━━━━━ RECORDS FOR THIS EXERCISE ━━━━━
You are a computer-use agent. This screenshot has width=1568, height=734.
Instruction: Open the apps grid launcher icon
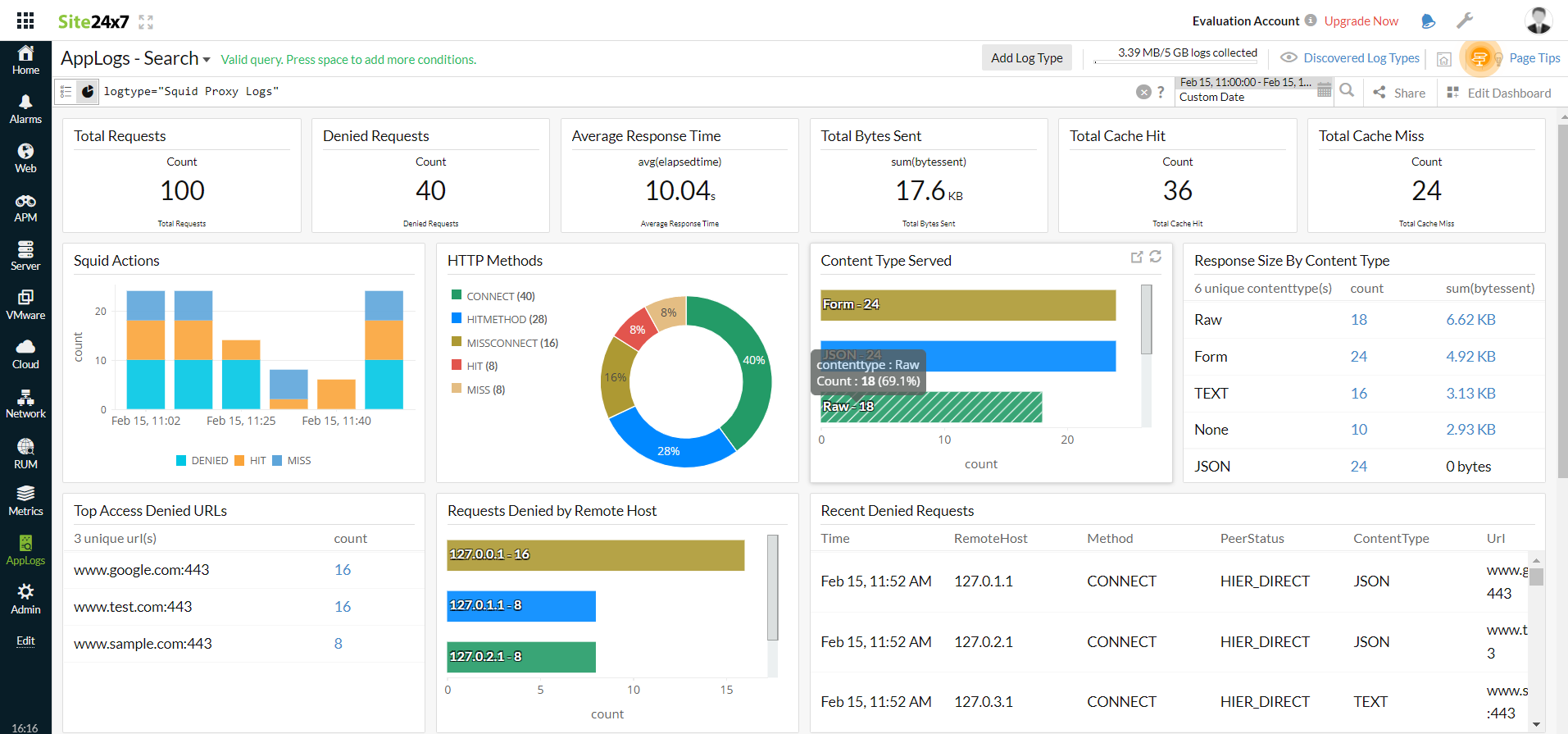coord(25,21)
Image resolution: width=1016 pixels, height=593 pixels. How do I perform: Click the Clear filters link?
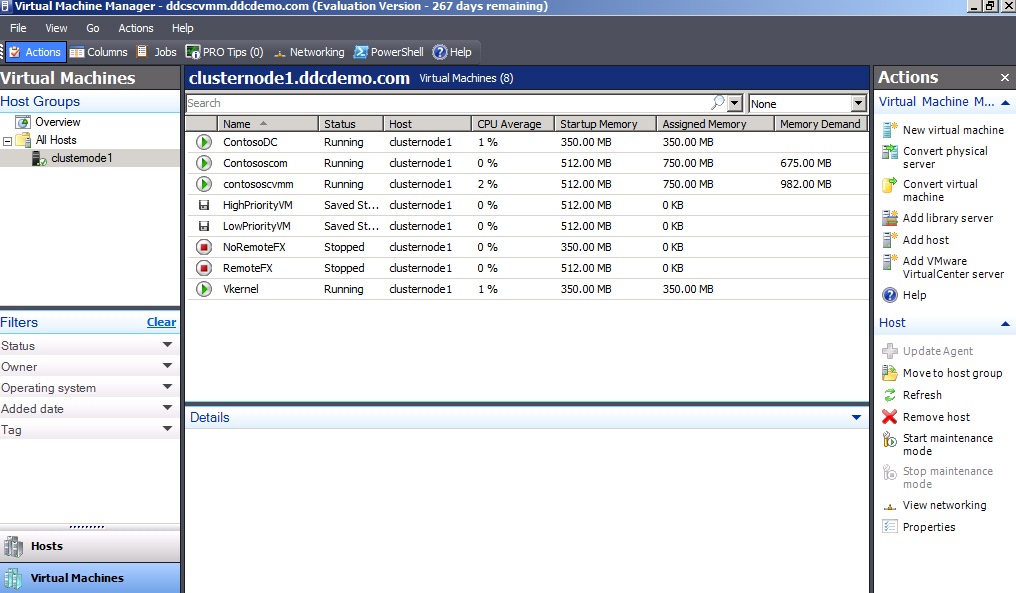pyautogui.click(x=161, y=322)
━━━━━
**WHAT THE TASK REQUIRES**
Write out all the entries word for word, but skip any images.

**COMPLETED EXERCISE**
You are a computer-use agent. This screenshot has width=1568, height=734.
Instruction: Open the apps grid launcher icon
coord(25,21)
Image resolution: width=1016 pixels, height=593 pixels. How do I perform: Click the Clear filters link?
pyautogui.click(x=161, y=322)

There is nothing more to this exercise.